→ **Source material**
+ + + + +

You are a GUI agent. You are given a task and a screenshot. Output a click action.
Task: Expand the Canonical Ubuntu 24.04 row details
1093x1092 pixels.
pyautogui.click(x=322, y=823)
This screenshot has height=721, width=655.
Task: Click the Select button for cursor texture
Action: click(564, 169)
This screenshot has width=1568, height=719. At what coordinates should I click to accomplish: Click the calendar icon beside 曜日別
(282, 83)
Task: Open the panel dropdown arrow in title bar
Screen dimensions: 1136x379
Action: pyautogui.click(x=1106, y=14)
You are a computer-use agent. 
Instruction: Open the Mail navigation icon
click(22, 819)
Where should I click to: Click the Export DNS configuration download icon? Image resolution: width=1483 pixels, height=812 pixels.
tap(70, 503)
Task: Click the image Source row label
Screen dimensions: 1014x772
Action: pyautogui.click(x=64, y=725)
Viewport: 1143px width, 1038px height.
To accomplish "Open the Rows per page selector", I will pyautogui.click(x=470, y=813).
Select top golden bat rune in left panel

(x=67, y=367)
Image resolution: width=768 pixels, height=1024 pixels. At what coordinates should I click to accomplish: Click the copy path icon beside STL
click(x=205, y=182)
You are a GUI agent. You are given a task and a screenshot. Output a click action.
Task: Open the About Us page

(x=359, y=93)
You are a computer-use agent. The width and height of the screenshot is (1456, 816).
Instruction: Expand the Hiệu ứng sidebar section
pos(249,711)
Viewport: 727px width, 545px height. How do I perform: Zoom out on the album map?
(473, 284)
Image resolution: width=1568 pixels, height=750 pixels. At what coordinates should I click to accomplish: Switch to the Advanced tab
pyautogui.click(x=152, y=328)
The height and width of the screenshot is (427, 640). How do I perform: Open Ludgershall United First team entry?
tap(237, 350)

+ + + + +

→ **Assignment**
Taking the entries above, write out exactly the lines starting with the line containing "Screen dimensions: 1014x772" and going on through the line containing "You are a computer-use agent. The", both included, and nothing else.

→ **Written response**
Screen dimensions: 1014x772
Action: pyautogui.click(x=64, y=725)
Viewport: 1143px width, 1038px height.
To accomplish "Open the Rows per page selector", I will pyautogui.click(x=470, y=813).
Select top golden bat rune in left panel

(x=67, y=367)
Image resolution: width=768 pixels, height=1024 pixels. At what coordinates should I click to accomplish: Click the copy path icon beside STL
click(x=205, y=182)
You are a GUI agent. You are given a task and a screenshot. Output a click action.
Task: Open the About Us page

(x=359, y=93)
You are a computer-use agent. The width and height of the screenshot is (1456, 816).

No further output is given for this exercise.